Mencium Kaki Kiai dan Sujud

berjutapena.or.id,- Belakangan ini marak konten media sosial yang menyerang perilaku santri ketika mencium tangan sambil merunduk di depan kiai, bahkan ada yang berjalan jongkok (bukan ngesot). Secara fikih, persoalan ini memang sering menjadi bahan perbincangan di kalangan santri. Mereka mendiskusikan hukum merunduk, berjalan jongkok, hingga mencium kaki kiai dan orang tua. Biasanya pembahasan itu hadir di berbagai forum: mulai dari kelas bersama ustaz atau kiai, musyawarah antarkelas, hingga bahtsul masail antarpesantren, bahkan di tingkat nasional.

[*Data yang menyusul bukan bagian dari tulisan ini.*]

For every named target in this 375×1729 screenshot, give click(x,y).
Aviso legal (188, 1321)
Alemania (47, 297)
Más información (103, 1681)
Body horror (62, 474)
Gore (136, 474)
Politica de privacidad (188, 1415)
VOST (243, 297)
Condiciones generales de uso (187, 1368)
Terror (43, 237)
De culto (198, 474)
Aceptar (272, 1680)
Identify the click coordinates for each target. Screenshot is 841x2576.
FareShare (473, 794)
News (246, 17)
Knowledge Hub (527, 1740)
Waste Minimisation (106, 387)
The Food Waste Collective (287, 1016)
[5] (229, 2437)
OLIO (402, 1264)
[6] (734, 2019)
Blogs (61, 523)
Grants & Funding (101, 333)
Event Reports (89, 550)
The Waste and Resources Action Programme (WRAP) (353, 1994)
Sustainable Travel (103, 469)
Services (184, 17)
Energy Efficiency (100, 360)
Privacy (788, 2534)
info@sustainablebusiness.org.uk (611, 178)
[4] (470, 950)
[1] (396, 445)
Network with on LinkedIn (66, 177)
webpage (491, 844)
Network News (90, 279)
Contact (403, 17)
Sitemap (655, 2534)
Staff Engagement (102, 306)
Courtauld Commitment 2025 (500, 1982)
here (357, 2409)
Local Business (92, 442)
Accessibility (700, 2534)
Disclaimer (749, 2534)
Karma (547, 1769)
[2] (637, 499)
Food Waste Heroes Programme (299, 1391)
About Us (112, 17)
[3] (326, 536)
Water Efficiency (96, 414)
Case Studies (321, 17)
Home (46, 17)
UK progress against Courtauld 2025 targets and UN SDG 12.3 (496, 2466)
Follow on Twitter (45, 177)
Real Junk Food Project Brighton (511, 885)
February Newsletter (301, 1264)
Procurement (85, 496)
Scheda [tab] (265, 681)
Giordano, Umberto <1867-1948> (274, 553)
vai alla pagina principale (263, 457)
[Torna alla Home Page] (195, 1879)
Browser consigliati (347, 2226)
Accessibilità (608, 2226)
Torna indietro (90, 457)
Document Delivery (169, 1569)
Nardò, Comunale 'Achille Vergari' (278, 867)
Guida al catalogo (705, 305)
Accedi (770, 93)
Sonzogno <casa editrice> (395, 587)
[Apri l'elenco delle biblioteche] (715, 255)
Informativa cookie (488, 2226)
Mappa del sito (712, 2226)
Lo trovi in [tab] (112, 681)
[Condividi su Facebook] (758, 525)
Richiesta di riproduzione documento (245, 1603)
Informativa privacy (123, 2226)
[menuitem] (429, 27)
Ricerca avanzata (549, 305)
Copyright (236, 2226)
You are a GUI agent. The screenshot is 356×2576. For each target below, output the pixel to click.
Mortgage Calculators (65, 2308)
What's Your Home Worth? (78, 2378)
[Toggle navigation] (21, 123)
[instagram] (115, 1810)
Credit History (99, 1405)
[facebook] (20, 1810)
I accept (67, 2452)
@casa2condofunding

Kelompok wahabi juga tidak ketinggalan menyoroti persoalan ini. Dua ulama mereka, seperti Syaikh Bin Baz dan Al-Utsaimin, memberikan komentar terkait masalah ini. Keduanya tidak mempersoalkan praktik mencium tangan atau kaki orang tua, atau orang yang dimuliakan semisal ulama.

Kembali ke tradisi kaum sarungan Nusantara, saking seringnya pertanyaan kritis muncul tentang pasal ini, obrolan saat ngopi pun kerap berubah menjadi diskusi hukum fikih dadakan.

Lalu bagaimana hukum orang yang merunduk sampai seakan-akan sujud ketika mencium tangan atau kaki kiai? Berikut salah satu cuplikan diskusi fikih bernuansa jenaka dalam forum kelas di Pondok Pesantren Sidogiri.

Sekedar pengingat, jangan bayangkan ini obrolan orang awam yang tidak mengerti agama. Perbincangan berikut adalah diskusi “kelas langit” antara santri kelas tinggi dengan pembimbingnya.

Dulu di Sidogiri, seorang teman kelas pernah bertanya kepada almarhum KH. Masruhin Baihaqi saat pelajaran fikih membahas kitab Fathul Mu’in : “Mencium kaki kiai itu kan sunnah, sedangkan sujud kepada makhluk bisa menyebabkan murtad. Apakah praktik mencium kaki kiai yang sampai pada batasan seperti sujud itu tidak terancam murtad?”

KH. Masruhin menjawab dengan bahasa Madura sambil tersenyum. Kurang lebih demikian jawaban beliau: “Ajiya nyamana nyium sokoh, benni sujud. Berhubung soko bede bebbé, sopajé bisa nyium koduh nondhuk ka bebbé engka’ oreng sujud. Yeh terusagi tak apa-apa, benni sujud jiya, karena tak niat sujud. Nyium soko jiya! Faham? Yeh, mun kakeh tak gelem nyium sokoh bik margé’na modhell oreng a sujud, masak pas sokona kiai é angkat ka atas? Yeh labu agêntang diya kiai-né. Mun tepak ka engkong kiai-né, gih tak nyium é tempak kadék bik engkok kakeh.”

Yang kurang lebih berarti: “Itu namanya mencium kaki, bukan sujud. Karena posisi kaki ada di bawah, maka untuk bisa menciumnya dibutuhkan gerakan menunduk atau membungkuk, sehingga mirip orang sujud. Tidak apa-apa, itu bukan sujud, karena tidak ada niat sujud. Itu hanya mencium kaki! Paham? Kalau kamu tidak mau mencium kaki kiai hanya karena praktiknya mirip sujud, apa kamu mau minta kaki kiai diangkat ke atas? Yang ada nanti malah jatuh ke belakang kiai. Kalau saya jadi kiainya, sebelum kamu cium sudah saya tendang dulu!”

Sontak jawaban beliau meledakkan tawa seluruh siswa kelas 3 Aliyah, Jurusan Tarbiyah. Sesederhana itu beliau menjawab: santai, ringan, penuh guyon, namun makjleb dan sarat ilmu. Para murid pun langsung paham tanpa harus memeras dahi membaca ibarat demi ibarat.

Semoga Allah merahmati beliau, KH. Masruhin Baihaqi.